Firma · 58 años, casa heredada con goteras y criterio intacto. De Madrid, antigua decoradora freelance.
Beatriz de Quintana
Madrid
·
58 años
Tengo cincuenta y ocho años, apellido largo, una casa heredada que cierra mal las contraventanas y una biblioteca que, gracias a Dios, sí cierra bien. Decoré casas de otra gente durante treinta años, casi todas en el campo, y la lección se resume en una frase de mi tía Pilar: lo bueno aguanta y lo cursi se ve enseguida.

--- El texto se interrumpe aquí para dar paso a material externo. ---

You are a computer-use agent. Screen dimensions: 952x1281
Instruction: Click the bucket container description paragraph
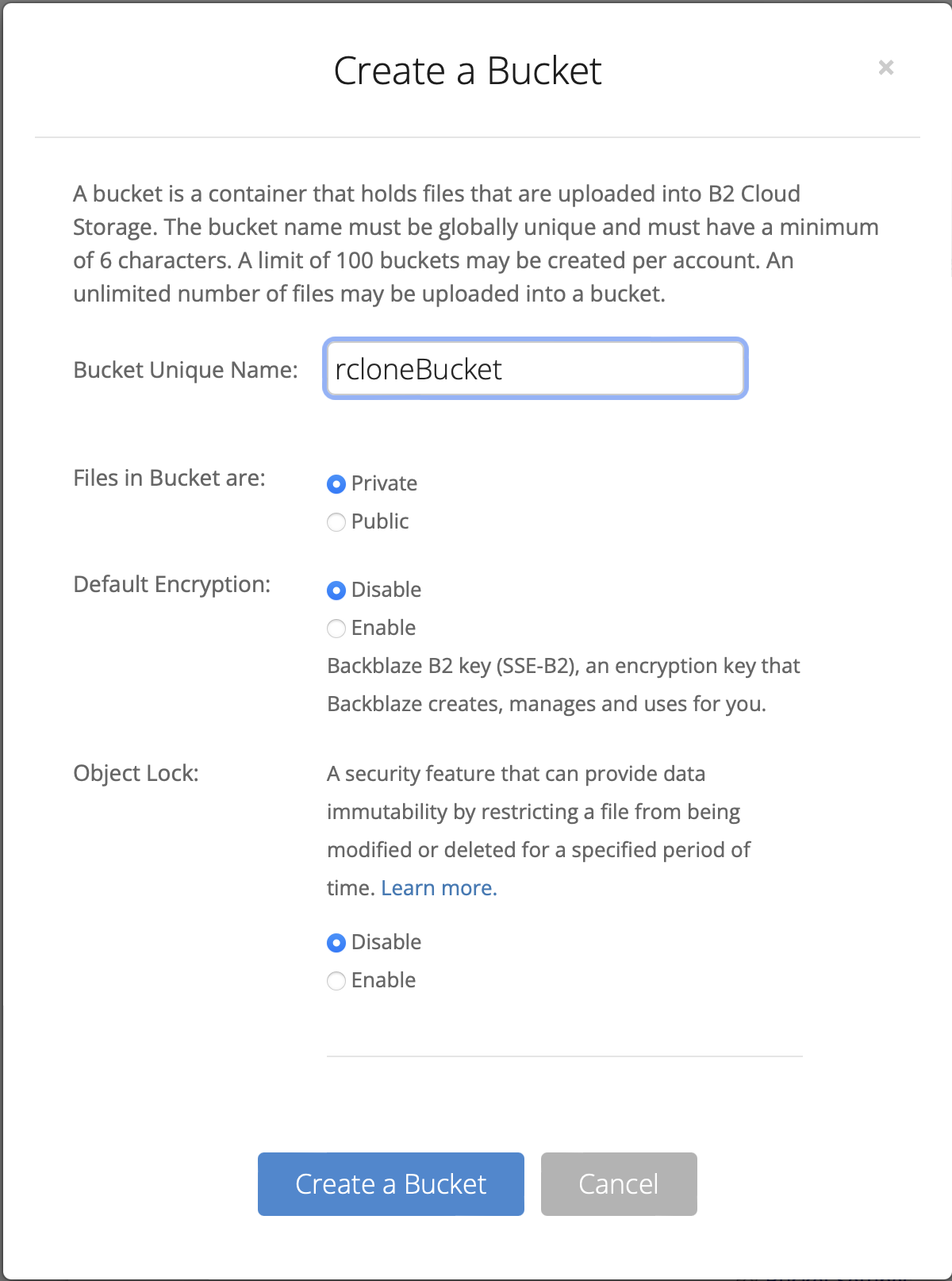pyautogui.click(x=476, y=244)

Escribo sobre decoración, recetas familiares y el oficio de envejecer con cierta elegancia. No tengo nada en contra del presupuesto reducido, créame: he aprendido a apañármelas con el mío. Soy partidaria del mantel, del aperitivo del domingo, de los muebles con una pata coja y dos historias detrás, y de las cocineras de servicio doméstico jubiladas, que saben más de cocina española que casi cualquier crítico actual.
Le escribiré a usted con guiño, querida lectora, porque el usted en mi caso es un guiño literario, no comercial. Tengo humor inglés, autoirónico, generacional, y procuro no caer en la nostalgia trasnochada de quien creyó que todo tiempo pasado fue mejor (no lo fue, también nos peinábamos rarísimo).